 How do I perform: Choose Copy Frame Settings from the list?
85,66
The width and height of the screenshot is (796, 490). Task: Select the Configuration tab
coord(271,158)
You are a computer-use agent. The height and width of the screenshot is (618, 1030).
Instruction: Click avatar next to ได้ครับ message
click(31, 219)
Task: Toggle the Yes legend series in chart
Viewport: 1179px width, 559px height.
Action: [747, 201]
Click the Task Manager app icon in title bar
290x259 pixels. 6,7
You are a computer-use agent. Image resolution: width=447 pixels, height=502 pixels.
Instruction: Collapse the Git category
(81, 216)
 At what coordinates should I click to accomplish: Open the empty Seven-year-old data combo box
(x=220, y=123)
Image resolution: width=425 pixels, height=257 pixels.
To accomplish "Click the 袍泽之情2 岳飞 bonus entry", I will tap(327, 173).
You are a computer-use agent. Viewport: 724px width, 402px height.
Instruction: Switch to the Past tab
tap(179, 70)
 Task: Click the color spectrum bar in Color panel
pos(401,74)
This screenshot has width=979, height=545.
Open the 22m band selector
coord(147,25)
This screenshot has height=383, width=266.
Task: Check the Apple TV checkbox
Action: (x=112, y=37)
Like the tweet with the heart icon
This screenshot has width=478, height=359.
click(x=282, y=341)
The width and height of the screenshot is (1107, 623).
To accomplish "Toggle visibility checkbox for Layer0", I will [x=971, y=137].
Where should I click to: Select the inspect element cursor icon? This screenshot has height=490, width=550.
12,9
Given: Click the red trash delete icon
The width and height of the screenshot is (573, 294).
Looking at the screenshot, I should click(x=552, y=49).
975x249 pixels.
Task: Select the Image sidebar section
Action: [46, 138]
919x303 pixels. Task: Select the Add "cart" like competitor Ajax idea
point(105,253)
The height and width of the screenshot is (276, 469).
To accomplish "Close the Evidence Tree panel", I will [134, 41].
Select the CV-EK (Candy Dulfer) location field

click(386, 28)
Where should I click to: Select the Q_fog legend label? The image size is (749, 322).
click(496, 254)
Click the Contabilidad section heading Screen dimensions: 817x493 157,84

• • • • • • •

## WHAT THE TASK ASKS
Please retype all of the records, keeping each line exactly as it is.

## REPLY
 How do I perform: Choose Copy Frame Settings from the list?
85,66
The width and height of the screenshot is (796, 490). Task: Select the Configuration tab
coord(271,158)
You are a computer-use agent. The height and width of the screenshot is (618, 1030).
Instruction: Click avatar next to ได้ครับ message
click(31, 219)
Task: Toggle the Yes legend series in chart
Viewport: 1179px width, 559px height.
Action: [747, 201]
Click the Task Manager app icon in title bar
290x259 pixels. 6,7
You are a computer-use agent. Image resolution: width=447 pixels, height=502 pixels.
Instruction: Collapse the Git category
(81, 216)
 At what coordinates should I click to accomplish: Open the empty Seven-year-old data combo box
(x=220, y=123)
Image resolution: width=425 pixels, height=257 pixels.
To accomplish "Click the 袍泽之情2 岳飞 bonus entry", I will tap(327, 173).
You are a computer-use agent. Viewport: 724px width, 402px height.
Instruction: Switch to the Past tab
tap(179, 70)
 Task: Click the color spectrum bar in Color panel
pos(401,74)
This screenshot has width=979, height=545.
Open the 22m band selector
coord(147,25)
This screenshot has height=383, width=266.
Task: Check the Apple TV checkbox
Action: (x=112, y=37)
Like the tweet with the heart icon
This screenshot has width=478, height=359.
click(x=282, y=341)
The width and height of the screenshot is (1107, 623).
To accomplish "Toggle visibility checkbox for Layer0", I will [x=971, y=137].
Where should I click to: Select the inspect element cursor icon? This screenshot has height=490, width=550.
12,9
Given: Click the red trash delete icon
The width and height of the screenshot is (573, 294).
Looking at the screenshot, I should click(x=552, y=49).
975x249 pixels.
Task: Select the Image sidebar section
Action: [46, 138]
919x303 pixels. Task: Select the Add "cart" like competitor Ajax idea
point(105,253)
The height and width of the screenshot is (276, 469).
To accomplish "Close the Evidence Tree panel", I will [134, 41].
Select the CV-EK (Candy Dulfer) location field

click(386, 28)
Where should I click to: Select the Q_fog legend label? The image size is (749, 322).
click(496, 254)
Click the Contabilidad section heading Screen dimensions: 817x493 157,84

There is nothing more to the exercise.